The gruesome details in the home invasion murders of a Connecticut mother and her two daughters have led armchair jurors to call for the execution of convicted killer Steven Hayes.
That kind of emotional reaction is exactly what Hayes' defense attorneys are hoping to avoid as they try to convince the court ahead of next week's penalty trial that it would be cheaper for the state to let their client languish in prison for life than it would be to put him to death.
"The cost of imposing and carrying out a death sentence far exceeds the cost of a sentence of life without the possibility of release," the defense's court filing states, adding that the defense intended to call an expert witness to back up their claims.
Hayes, 47, was convicted last week on 16 felony counts for his role in the grisly July 2007 home invasion that ended with the murders of Jennifer Hawke-Petit and her daughters Hayley, 17, and Michaela, 11. The mother and one of the daughters were also raped.
The state argued in a separate motion that the cost of execution was "irrelevant."

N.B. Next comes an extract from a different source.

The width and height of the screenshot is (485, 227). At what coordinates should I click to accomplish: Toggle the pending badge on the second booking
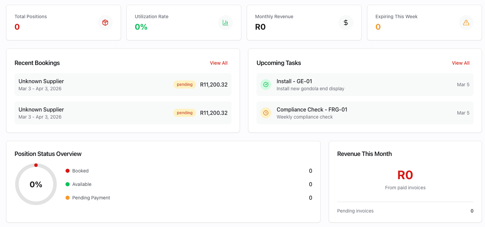click(x=185, y=113)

His attorneys are arguing their case today in a pre-trial hearing. According to the Hartford Courant, Hayes attorney's cited polls showing that support for the death penalty decreases when people learn of the cost disparity between the two sentences.
But an overwhelming majority of Connecticut residents favor the death penalty for the man convicted in the Petit murders, according to a Quinnipiac University poll released today.

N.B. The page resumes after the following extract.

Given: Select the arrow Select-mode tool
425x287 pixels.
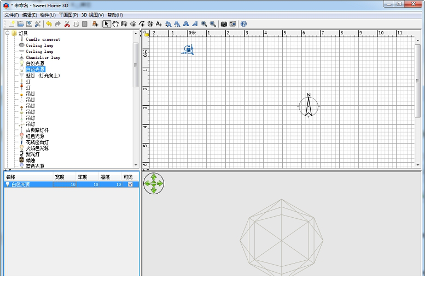Looking at the screenshot, I should [x=107, y=24].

The university reported that 76 percent of respondents were in favor of a death penalty for this specific crime and 18 were against, compared to a 65 to 23 percent split in favor of the death penalty in general.
Hayes' trial riveted the nation and provided justice for the sole Petit survivor, Dr. William Petit.
The husband, who was savagely beaten and tied to a pole in the basement before he managed to escape to a neighbor's house shortly before his home was burned down with his family inside, spoke passionately on behalf of his family both inside and outside of the courtroom.
But he has announced he will not give a victim impact statement during the penalty phase, which begins Monday.
In a statement, Petit cited what he considers to be a lack of clarity in Connecticut law regarding the reading of victim impact statements, saying it is not well-defined whether such a statement should be read by the victim himself or by the prosecutor and whether or not such a statement should be presented prior to or after the sentencing.
Petit said he feared that "this lack of clarity" could be used by an appellate court to rule that a victim impact statement improperly influenced sentencing.
"I do not presently intend to seek to offer a victim impact statement in this case precisely because of my concerns that it could be used (wrongly) as a basis for appeal and possibly even a new sentencing trial," Petit said.
Petit went on to call on the Connecticut General Assembly to amend its law to "guarantee in unambiguous terms" the right victims to give an impact statement before sentencing.